Тут появился уже один Глеб.
Я ничего не мог поделать со своими слезами, и Глеб, ничего не говоря, ничего не спрашивая, опустился на колени, прижался ко мне щекой и тоже заплакал.
Во мне что-то запротестовало, слёзы мои обрезало.
Слёзы дело интимное, и колхозом реветь — это слишком.
Я не совсем понимал, почему я плакал. Но я совсем не понимал, почему плакал он. Разве он нелюбим? Разве не он пришёл со свидания длиною во всю ночь?
А может, он предчувствовал, что это было Первое и Последнее Свидание с Единственной на всю жизнь Любовью?
Марусинка была с ним ещё весь день.
Рядом была за столом.
Рядом была, как мы всем гамузом провожали его в город, в военкомат.

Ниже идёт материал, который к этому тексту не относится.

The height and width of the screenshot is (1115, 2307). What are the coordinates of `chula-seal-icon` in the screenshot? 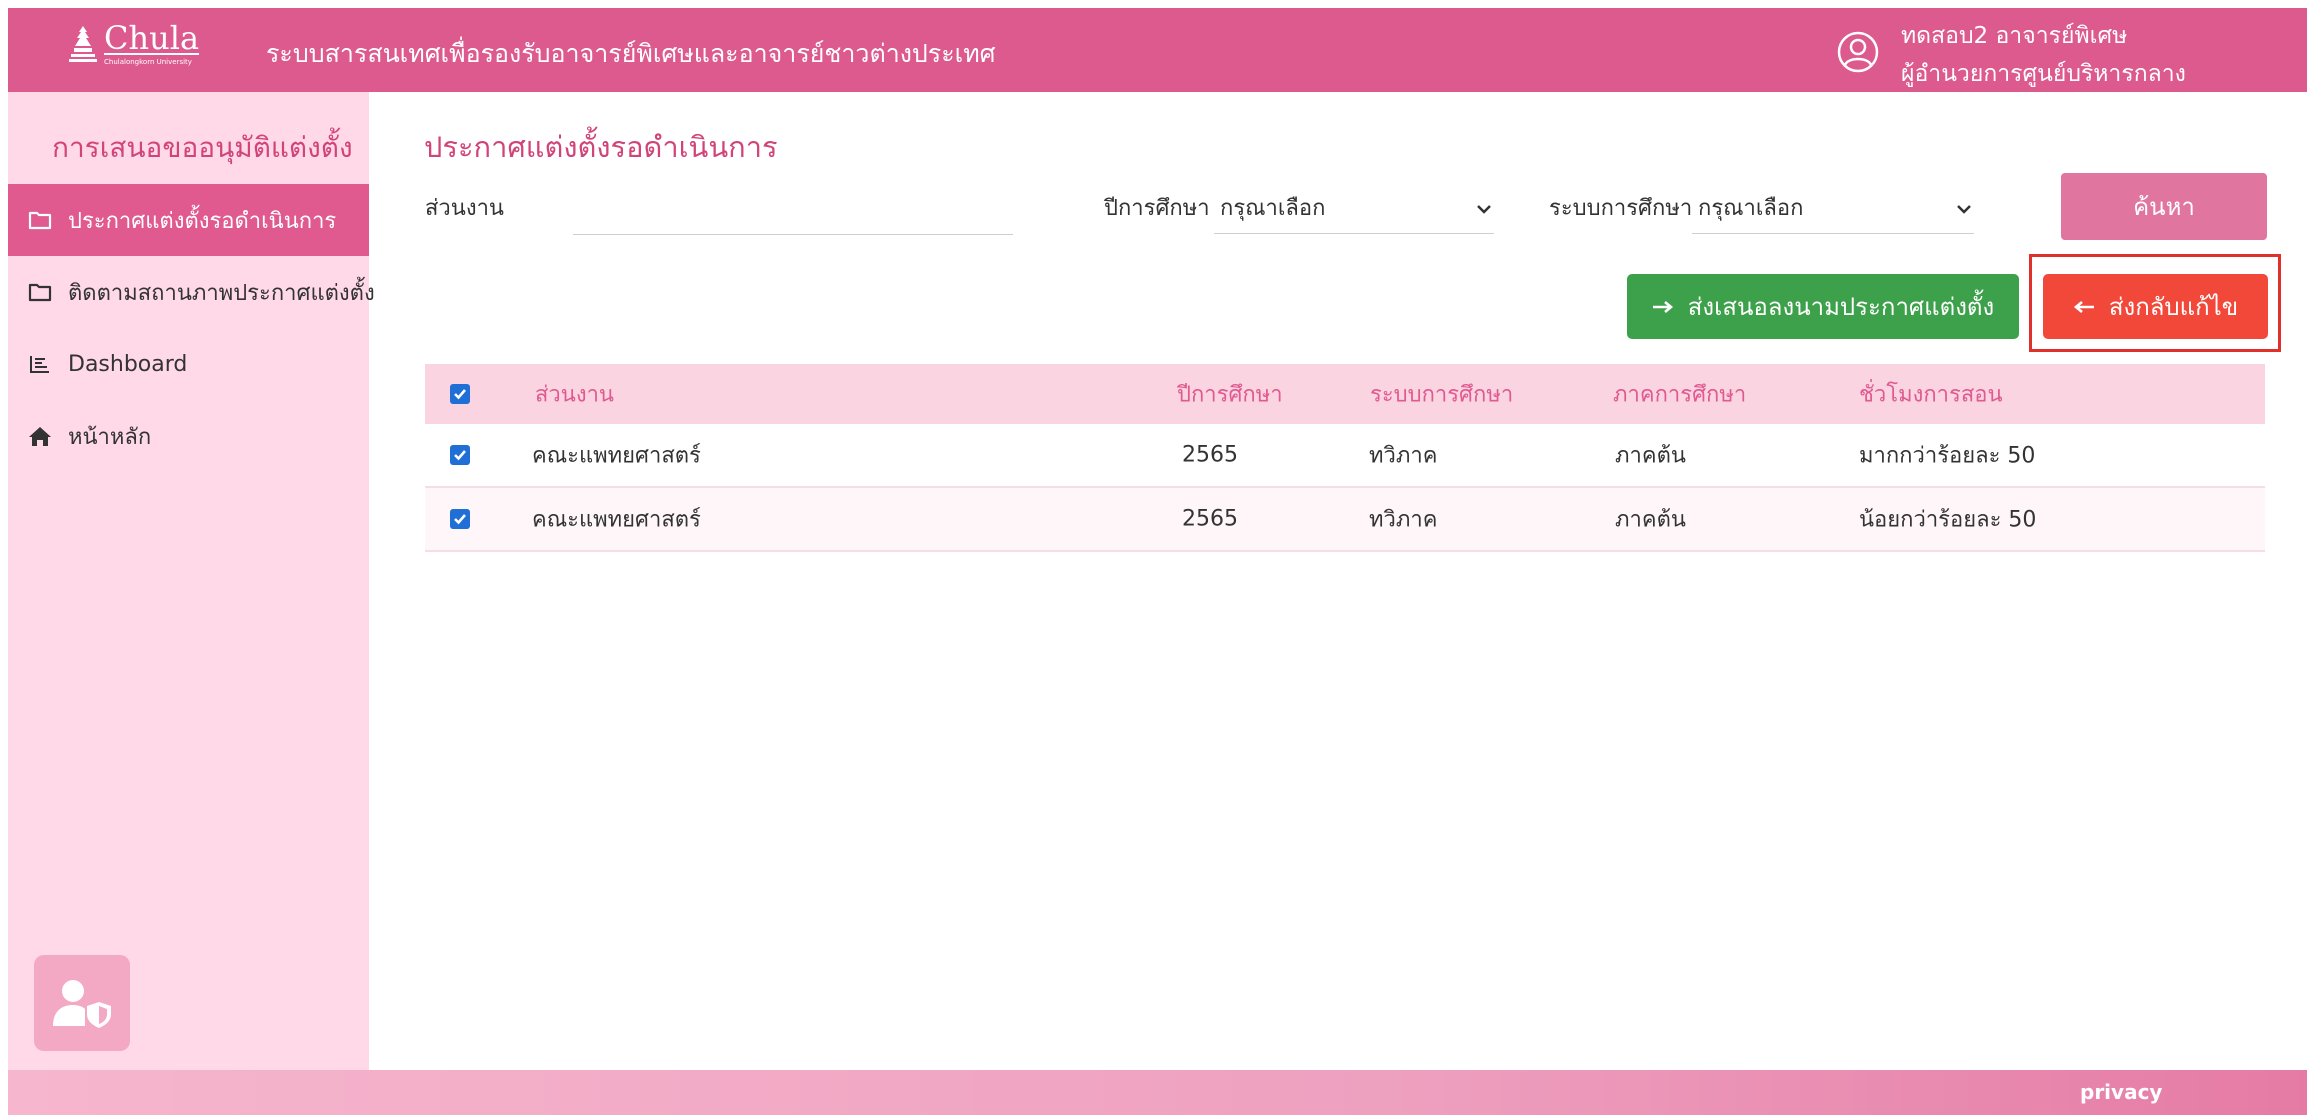 It's located at (83, 44).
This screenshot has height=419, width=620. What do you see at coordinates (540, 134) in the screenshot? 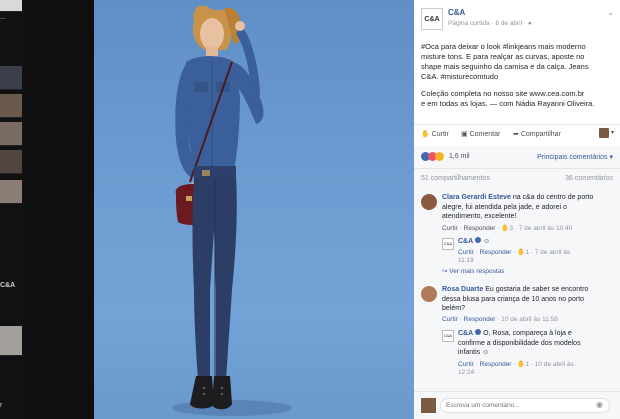
I see `share-label: Compartilhar` at bounding box center [540, 134].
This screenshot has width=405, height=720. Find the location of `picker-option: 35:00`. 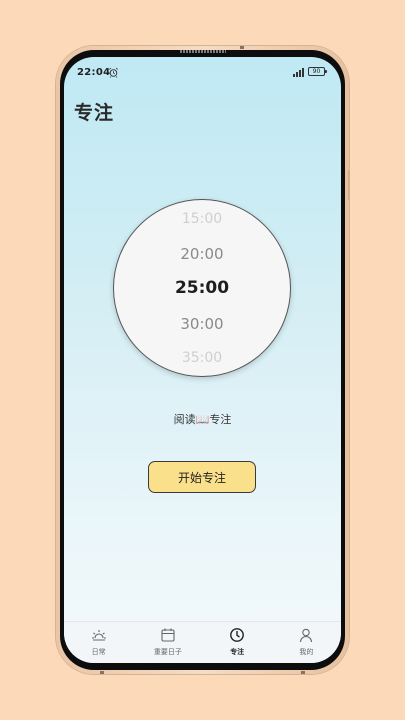

picker-option: 35:00 is located at coordinates (202, 358).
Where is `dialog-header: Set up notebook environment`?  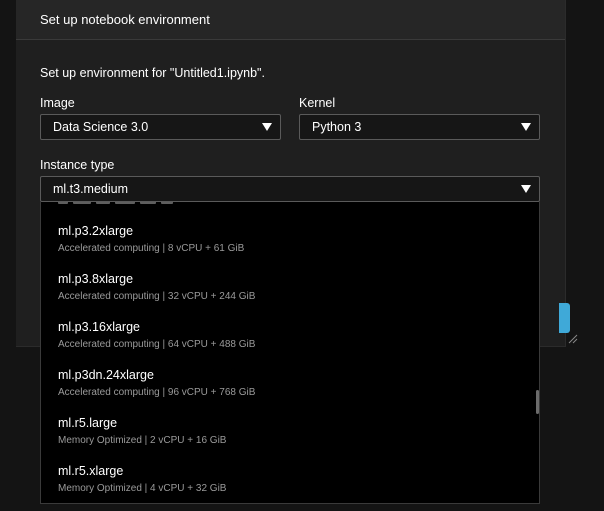
dialog-header: Set up notebook environment is located at coordinates (290, 20).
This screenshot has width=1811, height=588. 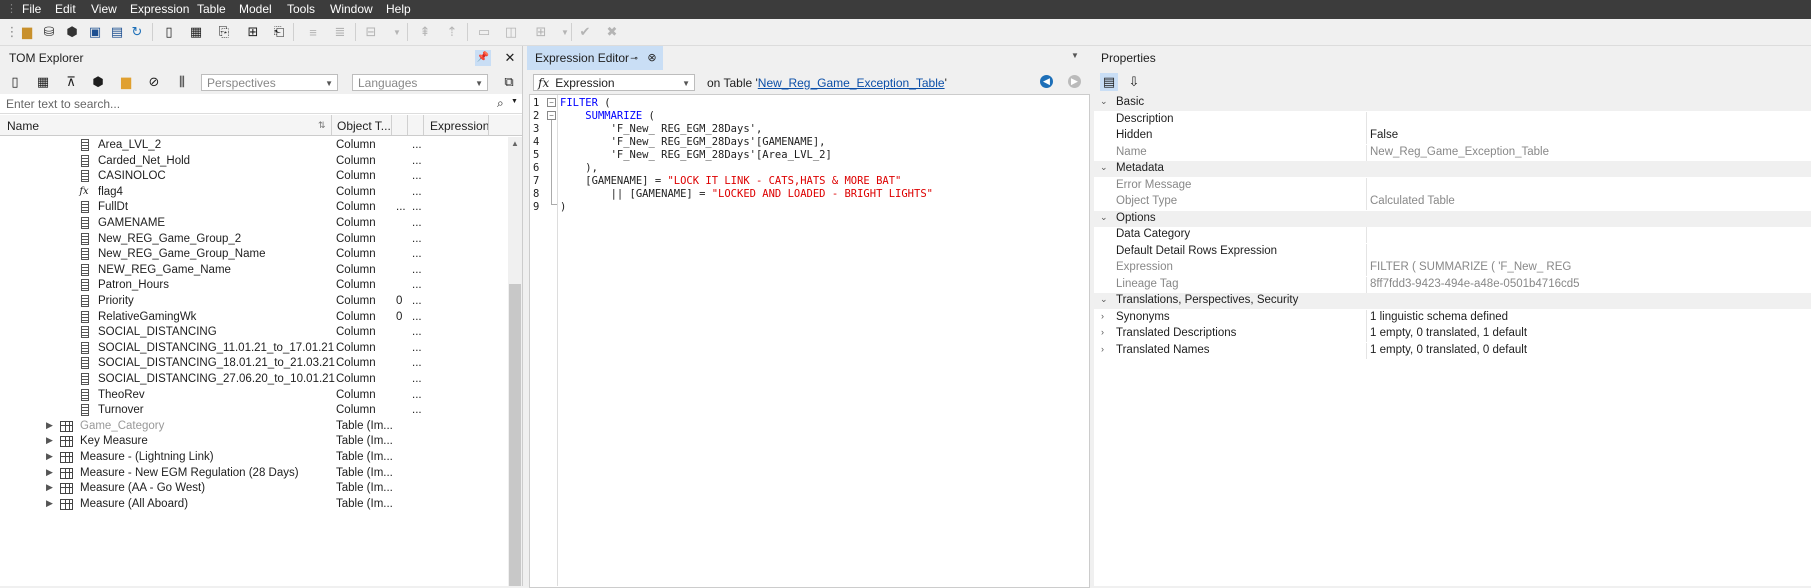 What do you see at coordinates (1046, 82) in the screenshot?
I see `back-arrow-icon: ◀` at bounding box center [1046, 82].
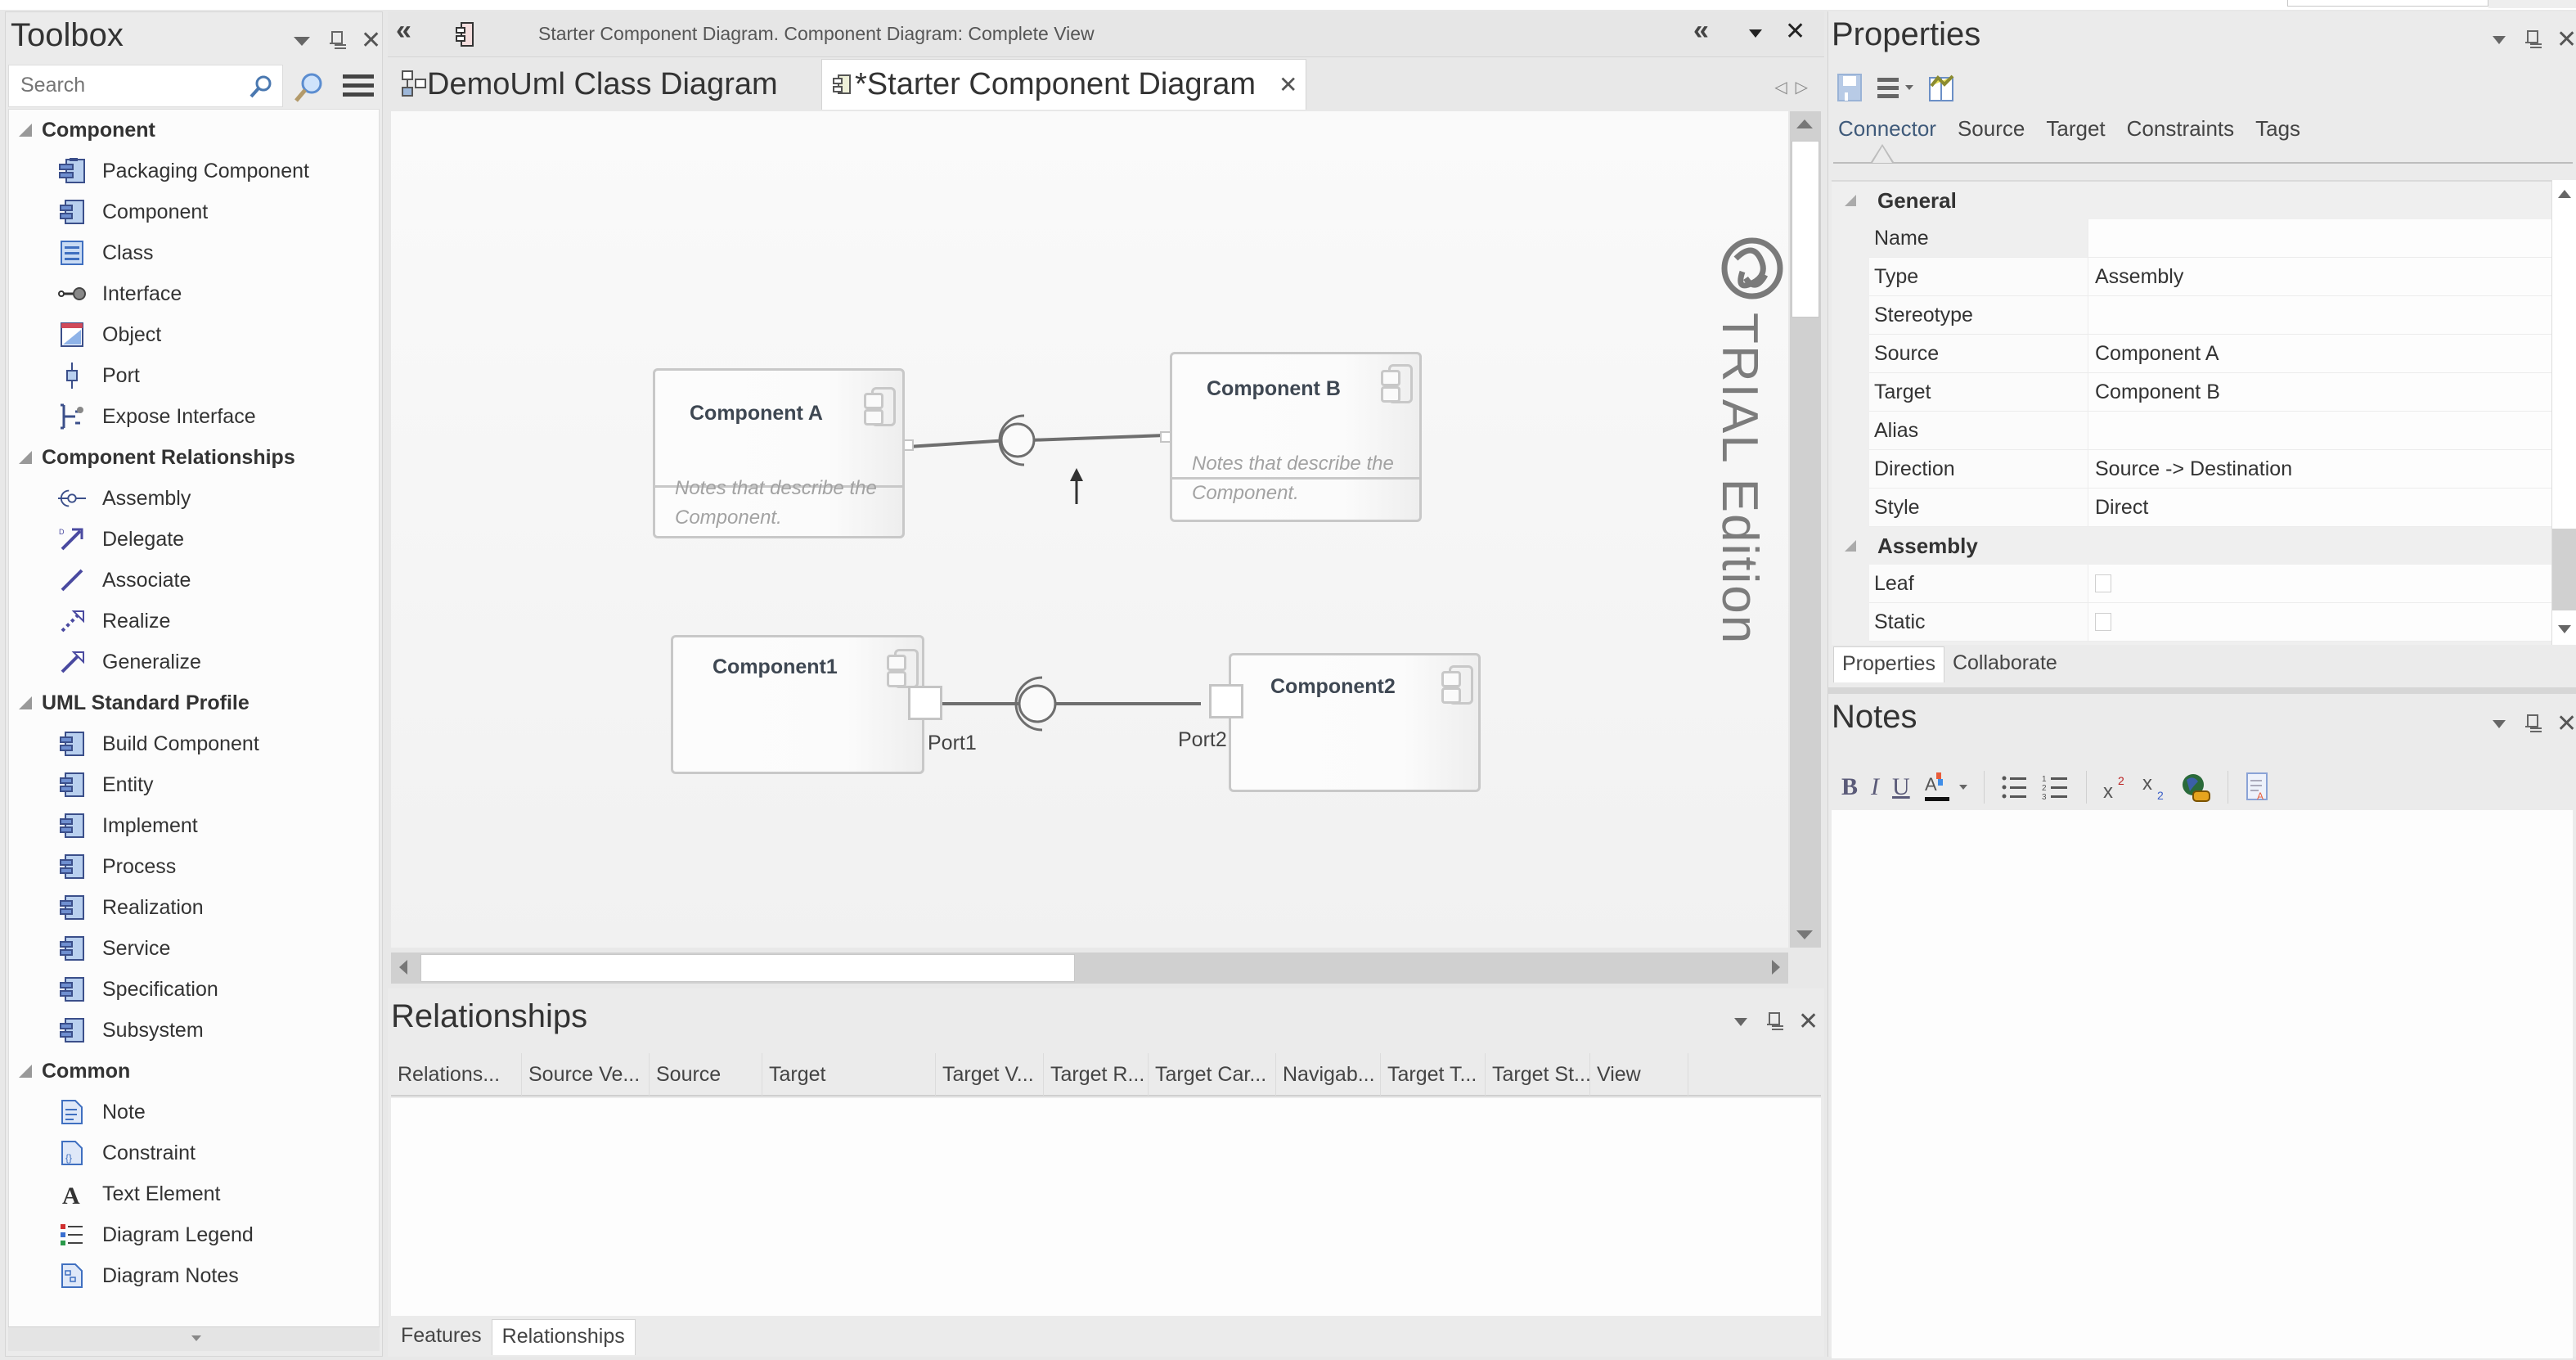 This screenshot has height=1360, width=2576. Describe the element at coordinates (1776, 968) in the screenshot. I see `scroll-right-icon` at that location.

Рядом осталась и на карточке. Глеб гордовато сидит, руки на коленях. Марусинка стоит за спиной. В глазах цветастое детское счастье.
Как на всех карточках — жена за спиной у мужа.
А плечо к плечу с Марусинкой богоблагодатная, незабвенная Зиночка Дарчия.
На карточке мне тоже дали места. Дали и гармошку. Увеселяй! Но увеселяльщик я кислый, всего-то и знал три начальных такта из вальса «На сопках Маньчжурии» и потому даже для приличия забыл положить пальцы на белые пуговки, сжал в кулак. Продел кисть под ремень сбоку, развел меха, да не играл. Лишь видимость игры держал.
А кто это знает?
Разве карточка донесёт звуки из юности? Сколько ни вслушивайся, молчит моя гармошка на карточке. Может, потому и молчит, что не играл при съёмке?
41
41
Концы с концами можно сводить без конца.
Две уже недели начинал я каждое утро одинаково.
Парил ногу в высоком гулком бидоне и донимал массажем. Гладил. Тёр. Тряс. Щипал. Остукивал. Со злости поколачивал. Упрашивал гнуться и пробовал силком гнуть.